The problem of course is that we come to Christmas through Advent by adding things to the room rather than taking them away. We add in events, extra projects and trips to the mall, relatives, obligations, church services, and wrapping and decorations. We don’t remove distractions, we multiply them.
The prophets often went to the desert to strip away distractions and listen for the word of God. Mountains, wilderness, and especially the long horizons of the actual desert have often served to put today’s would-be prophets in the clearings of life to hear and see what God is doing.
Every year in December I start longing for the desert, and not particularly for the weather. I long for the midday escapes along Trail 100 from my condo in northeast Phoenix or the far end of the road that used to take me to the Seven Springs trail head out east of Tucson: the places where with a few quick steps and fewer provisions I could be out of reach of the demands of the season and regain my sense of clarity.

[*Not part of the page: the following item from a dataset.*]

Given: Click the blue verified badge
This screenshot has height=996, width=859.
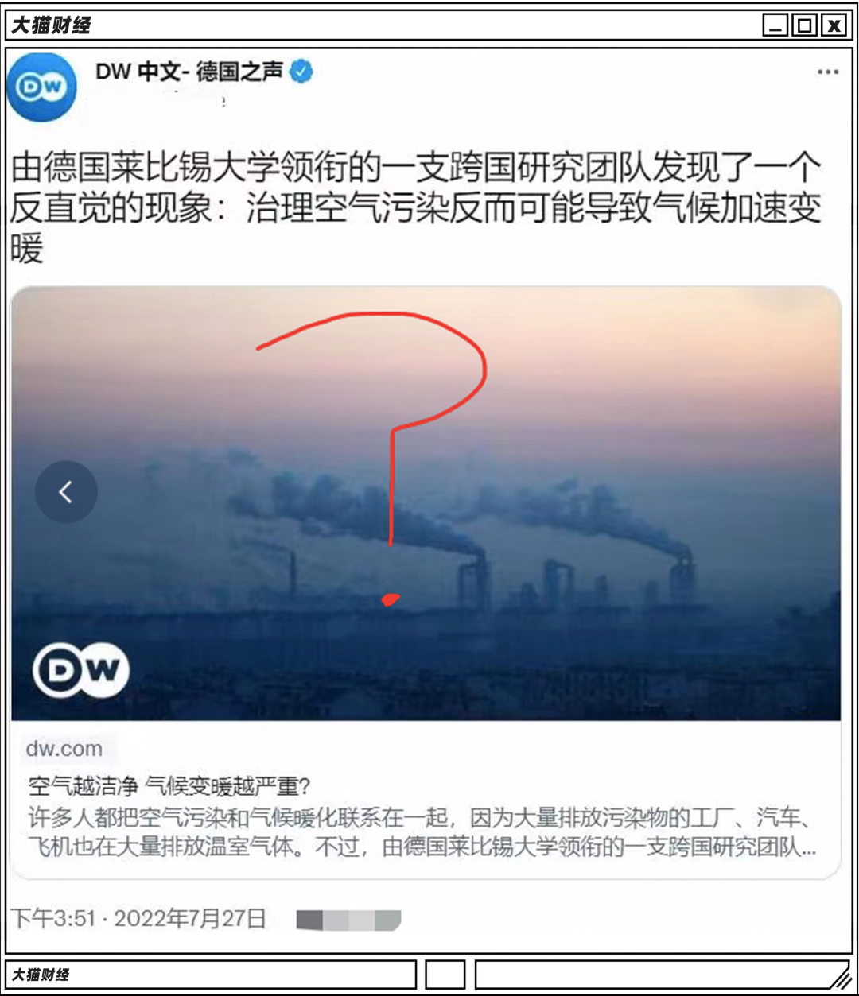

John the Baptist seemed to see clearly what God was doing in Jesus. He was not pulled away by the Zealots’ cries for justice and liberation, nor was he falling under the spell of the religious powers of his day, nor was he far away in his hopes from what Jesus would do. No, John’s simple cry set up Jesus’ later one: “Change your mind; the Rule of God is in reach.”
I have to change my mind again this year. Repentance is not a one time thing. I have to clear away the clutter that I let build up, and honestly that I decorate this time of year with. I have to give up my Zealotry and my religious ideals, even as I practice my faith and strive for justice; I have to give up my bitterness and self-righteousness. I have to clear space and go into the wilderness of silence, the landscape of God.
Theology is not really found in statements about God anymore than coffee is found in the grounds in a coffee filter. Good theology is in conversation and prayer. It is the moment of actual thought and creativity. The statements we pass around are like mementos of those other moments when we were together and thinking and speaking and creating with God.
I want a church that is capable of the conversations, rather than a congregation that listens to statements. I want a people who can speak and think and create those moments, loaded with Scripture and poetry and wilderness experiences, a people who can speak for God like a community of prophets wandering in and out of the wild places of life renewed with a divine love that is elegant and clear.
Instead we so often just listen on our way to another cluttered room, busy and scattered. As a shepherd in a world of busy, educated, and beautiful sheep, I want to call out and lead my Master’s flock away from the city streets and stores to wilderness at the feet of Mount Horeb where the bushes are alight like Advent candles and God speaks from the flames.
Clear your mind, the Rule of God is here.